23.3.2.3 Formic acid (methanoic acid, formylic acid) Formic acid is a colorless liquid with a pungent penetrating odor. It is completely soluble in water and is used as bath cleaner. Generally, airplane glue makers, cellulose format workers, and tanning salon workers are exposed to a 60% solution of formic acid. Signs and symptoms Skin contact produces brownish discoloration, dermatitis, pustules, vesicles, and sometimes sloughing. Formic acid is unique for its ability, in many patients, to cause death after a prolonged (several weeks) course of classical acid-induced gastrointestinal damage. Certain other complications include severe metabolic acidosis, intravascular hemolysis, and disseminated intravascular coagulation. Accidental ingestion in children usually does not lead to fatalities because the pungent taste prevents ingestion of a lethal dose. Nevertheless, it is a problem when used deliberately for suicide. It causes acute trachea bronchitis, which is characterized by cough, sore throat, chest pain, and light-headedness. Formic acid skin burns may also result in systemic toxicity. When absorbed by the body, it causes systemic acidosis, hematuria, and renal damage. The metabolism of methanol can also produce toxic metabolites of formic acid. Treatment Treatment is by correction of acidosis by infusion of sodium bicarbonate intravenously and hemodialysis for renal failure.

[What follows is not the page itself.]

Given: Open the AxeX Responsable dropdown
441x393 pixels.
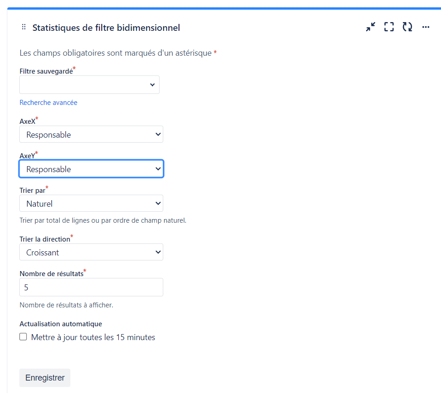Looking at the screenshot, I should click(91, 134).
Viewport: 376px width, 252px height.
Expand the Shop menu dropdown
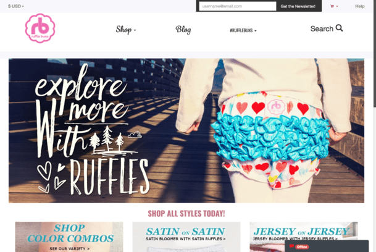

23.3.2.4 Salicylic acids An important therapeutic preparation of this is acetyl salicylic acid (aspirin). Details are discussed in another chapter dealing with therapeutic agents.

23.4 Alkalis

23.4 ALKALIS Like acids, alkalis also act as corrosive poisons when administered in the concentrated form, but they act as an irritant poison when diluted. Alkalis are present in a number of household products (eg, drain cleaners, oven cleaners, dishwasher products, some paint strippers, etc.) and are also used in industry. Alkalis commonly encountered in poisoning include ammonia (usually in the form of ammonium hydroxide) and carbonates of sodium and potassium. Hydroxides of sodium and calcium and sodium hydrochloride are also increasingly used in household cleaning agents such as detergent. Mode of action Alkalis generally contain hydroxyl groups, which on dissociation in water produce hydroxide ions. Alkali agents injure the GI tract by saponification of fats and solubilization of proteins that allow deep penetration into tissue. Thus, unlike acids, they produce extensive penetrating damage. This pathogenesis of injury is rapidly progressive and may extend weeks after onset. Alkalis have more severe corrosive effects on the esophagus (acids produce corrosive effects on the stomach). Severe esophageal damage can occur if the pH is lower than 11. However, with deliberate ingestion of large quantities, corrosive effects can be seen anywhere from the mouth to the small intestine. Locally, alkalis produce liquefaction necrosis, which results in extensive penetrating damage because of saponification of fats and solubilization of proteins. Ulcers are common and may persist for several weeks. Signs and symptoms The esophagus is often severely affected, resulting in dysphasia, vomiting, and hematemesis. Stridor is an important indicator of severe esophageal injury. Eye involvement can produce serious complications of ophthalmologic emergency. The fatal dose is 10 15 g for most alkalis and 15 to 20 mL for ammonia. Treatment Treatment involves removal from exposure and rest, and also symptom-based treatment. Corneal irrigation with water and topical use of antibiotics are recommended.